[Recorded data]

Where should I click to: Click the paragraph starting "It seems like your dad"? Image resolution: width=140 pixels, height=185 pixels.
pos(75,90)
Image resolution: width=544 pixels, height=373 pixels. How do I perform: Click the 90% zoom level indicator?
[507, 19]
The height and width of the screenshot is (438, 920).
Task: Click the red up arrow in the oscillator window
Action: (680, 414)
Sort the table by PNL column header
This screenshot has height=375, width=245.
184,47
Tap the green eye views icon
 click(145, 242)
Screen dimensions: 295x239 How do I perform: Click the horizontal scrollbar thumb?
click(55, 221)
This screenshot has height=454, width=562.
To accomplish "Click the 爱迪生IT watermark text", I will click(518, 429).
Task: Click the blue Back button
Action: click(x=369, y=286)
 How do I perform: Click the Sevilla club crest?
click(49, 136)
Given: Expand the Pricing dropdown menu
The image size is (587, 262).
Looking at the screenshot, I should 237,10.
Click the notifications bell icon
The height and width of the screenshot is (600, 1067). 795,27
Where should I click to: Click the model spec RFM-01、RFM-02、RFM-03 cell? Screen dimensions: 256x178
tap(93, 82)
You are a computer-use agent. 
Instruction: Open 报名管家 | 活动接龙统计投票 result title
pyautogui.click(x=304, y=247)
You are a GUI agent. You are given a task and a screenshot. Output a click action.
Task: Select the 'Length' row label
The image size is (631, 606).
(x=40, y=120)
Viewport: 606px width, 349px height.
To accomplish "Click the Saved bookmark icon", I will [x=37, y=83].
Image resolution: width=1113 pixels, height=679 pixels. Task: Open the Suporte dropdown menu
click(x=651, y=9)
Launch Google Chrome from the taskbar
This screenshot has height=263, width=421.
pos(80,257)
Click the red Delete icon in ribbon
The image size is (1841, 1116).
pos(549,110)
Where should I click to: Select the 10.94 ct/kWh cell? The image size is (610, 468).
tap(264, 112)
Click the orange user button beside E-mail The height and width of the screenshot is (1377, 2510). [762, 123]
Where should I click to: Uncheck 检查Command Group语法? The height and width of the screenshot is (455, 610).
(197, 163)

[The request] Reproduce all of the material above, swapping each occurrence of "Where should I click to" for "Where do I click to" and leaving everything else unchanged.

[Result]
Where do I click to: Click the paragraph starting "It seems like your dad"? Image resolution: width=140 pixels, height=185 pixels.
pos(75,90)
Image resolution: width=544 pixels, height=373 pixels. How do I perform: Click the 90% zoom level indicator?
[507, 19]
The height and width of the screenshot is (438, 920).
Task: Click the red up arrow in the oscillator window
Action: (680, 414)
Sort the table by PNL column header
This screenshot has height=375, width=245.
184,47
Tap the green eye views icon
 click(145, 242)
Screen dimensions: 295x239 How do I perform: Click the horizontal scrollbar thumb?
click(55, 221)
This screenshot has height=454, width=562.
To accomplish "Click the 爱迪生IT watermark text", I will click(518, 429).
Task: Click the blue Back button
Action: click(x=369, y=286)
 How do I perform: Click the Sevilla club crest?
click(49, 136)
Given: Expand the Pricing dropdown menu
The image size is (587, 262).
Looking at the screenshot, I should 237,10.
Click the notifications bell icon
The height and width of the screenshot is (600, 1067). 795,27
Where do I click to: Click the model spec RFM-01、RFM-02、RFM-03 cell? Screen dimensions: 256x178
tap(93, 82)
You are a computer-use agent. 
Instruction: Open 报名管家 | 活动接龙统计投票 result title
pyautogui.click(x=304, y=247)
You are a GUI agent. You are given a task and a screenshot. Output a click action.
Task: Select the 'Length' row label
The image size is (631, 606).
(x=40, y=120)
Viewport: 606px width, 349px height.
To accomplish "Click the Saved bookmark icon", I will [x=37, y=83].
Image resolution: width=1113 pixels, height=679 pixels. Task: Open the Suporte dropdown menu
click(x=651, y=9)
Launch Google Chrome from the taskbar
This screenshot has height=263, width=421.
pos(80,257)
Click the red Delete icon in ribbon
The image size is (1841, 1116).
pos(549,110)
Where do I click to: Select the 10.94 ct/kWh cell? The image size is (610, 468).
tap(264, 112)
Click the orange user button beside E-mail The height and width of the screenshot is (1377, 2510). [762, 123]
Where do I click to: Uncheck 检查Command Group语法? The height and width of the screenshot is (455, 610).
(197, 163)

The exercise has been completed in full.